We demystify best-before and expiration dates to help you understand when food is at its best.
It’s important to understand what information the specific type of date code tells you about a food or drink. A common misconception is that a date code indicates a product’s safety. In most cases, this is not true. Date codes relate more to quality than safety. In general, there are two types of date codes: best-before dates and expiration dates.
Best-before dates are most commonly seen on food and drinks. They provide a calendar date to identify when a food will be at its best quality. Once a food has passed the best before date, there may be changes in its flavour, freshness or texture. Best-before dates are legally required on products that have a shelf life of 90 days or less. Manufacturers must also provide storage instructions with these products. On products whose shelf life exceeds 90 days, the best-before date is not mandatory, but most manufacturers still include it.
Manufacturers often times will also add other dates to the packaging, but these would be in addition to the best before date, not as a replacement. Some examples are:
- “Sell-by” dates tell a store how long to display a for-sale product.
- “Prepared/Manufactured On” dates are often used on foods that are prepared on-site.
- “Use-by” dates are the last date recommended to use the product. This date is determined by the manufacturer. On infant formula, this is a safe-to-consume-by date.
- “Freeze by” date indicates by when an item should be frozen.
Just remember that even though best-before dating is not indicative of food safety, it can be helpful in understanding if the quality of the item is impacted.
Expiration dates indicate the last day a food will retain its nutritional value. Health Canada requires that all foods for special dietary uses have expiration dates on the packaging. These foods are used as food substitutes so it is important that their nutritional value is intact when consumed. The following foods fall under the foods for special dietary uses definition:
- Infant formula
- Nutritional supplements
- Meal replacements
- Foods sold specifically for very low-energy diets
- Formulated liquid diets
Whether a product has a best before date or an expiration date, one common rule is that the date stamp cannot be on the bottom of the package. So any date on the bottom of packages is generally not for the consumer of the product. The codes on the bottom of packaging might be lot or batch codes that manufacturers us for product recalls or to rotate stock.
Beyond date codes
Since date codes focus more on quality, here are few food safety tips to remember.

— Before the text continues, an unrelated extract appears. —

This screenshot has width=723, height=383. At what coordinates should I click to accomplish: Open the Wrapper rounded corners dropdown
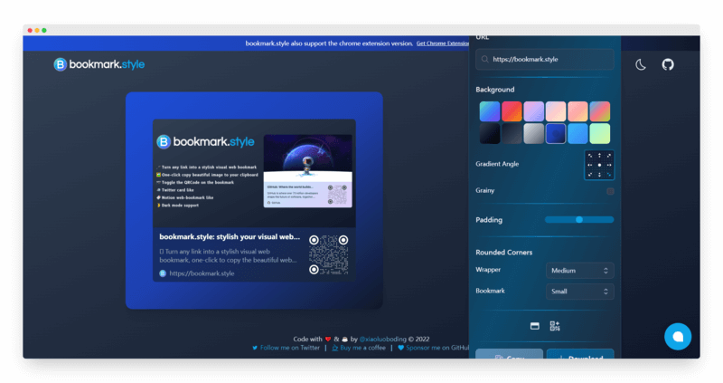coord(580,270)
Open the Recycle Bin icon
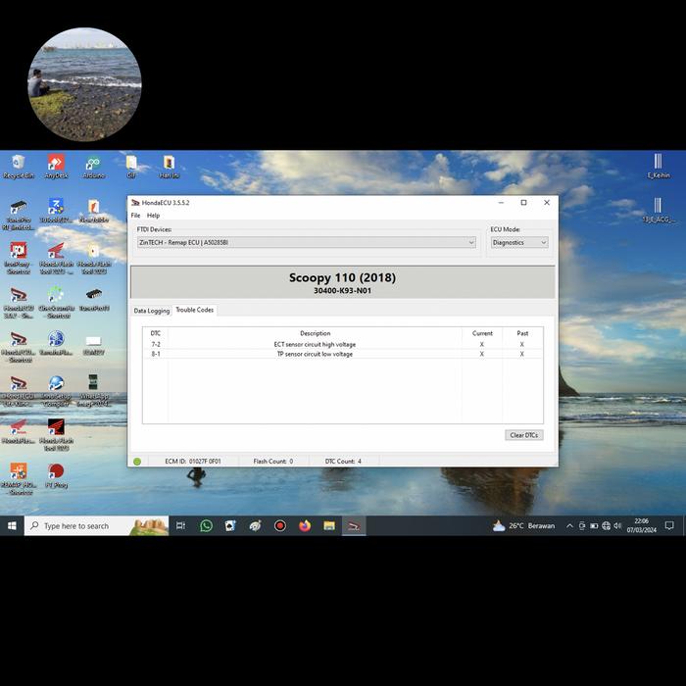 coord(18,165)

- Canned foods are generally safe to consume as long as they are not exposed to freezing temperatures and are stored at room temperature 10°C to 21°C (50°F to 70°F). Cans that are dented, bulging or rusted should be discarded.
- Canned foods with high acidity (e.g. tomatoes and fruits) maintain their best quality for 12 to 18 months.
- Canned foods with lower acidity (e.g. meats and vegetables) will keep for two to five years.
Any potentially hazardous foods can be kept for two to three days if it is stored at 4°C (40°F) or lower. If the food is not used within three days it should be discarded. Remember that Day 1 is the day the product was made. So if a product was made on October 15, the use-by date would be October 18.
Keep in mind that you should always consult your community’s policies for specific information about food storage, safety and use, including day in and out recommendations.